El corazón de Kaede se compadeció.

—¿Por qué las mujeres tenemos que sufrir de esta manera? ¿Por qué carecemos de la libertad de que los hombres disfrutan?

—Así es el mundo -replicó Shizuka-. Los hombres son más fuertes y no se detienen ante los sentimientos de ternura o misericordia. Las mujeres se enamoran de ellos, pero ellos no corresponden a ese amor.

—Yo nunca me enamoraré -espetó Kaede.

—Mejor será así -convino la muchacha, antes de reírse.

Shizuka preparó las camas y se echaron a dormir. Kaede estuvo mucho tiempo pensando en la dama que tenía el poder de un hombre, la señora que había perdido a un hijo y que casi había perdido también a su hija. Pensó en la chica, cautiva en la fortaleza de Iida, en Inuyama, y se apiadó de ella.

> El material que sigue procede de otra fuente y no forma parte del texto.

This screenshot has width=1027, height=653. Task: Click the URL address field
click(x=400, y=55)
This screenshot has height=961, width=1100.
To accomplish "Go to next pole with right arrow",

La sala de recepciones del señor Noguchi estaba decorada al estilo del continente: las puertas y las mamparas habían sido pintadas con escenas de pinos y montañas. A Kaede no le gustaban las pinturas, pues las encontraba recargadas y consideraba que el polvo de oro con el que estaban elaboradas resultaba llamativo y ostentoso. Pero había una excepción: la pintura que quedaba al fondo, a la izquierda. En ella podían verse dos campesinos pintados de manera tan realista que daba la impresión de que en cualquier momento podían echar a andar. Sus ojos brillaban y tenían la cabeza inclinada hacia un lado, como si escuchasen la conversación de la sala con más interés que la mayor parte de las mujeres que permanecían de rodillas ante la señora Noguchi.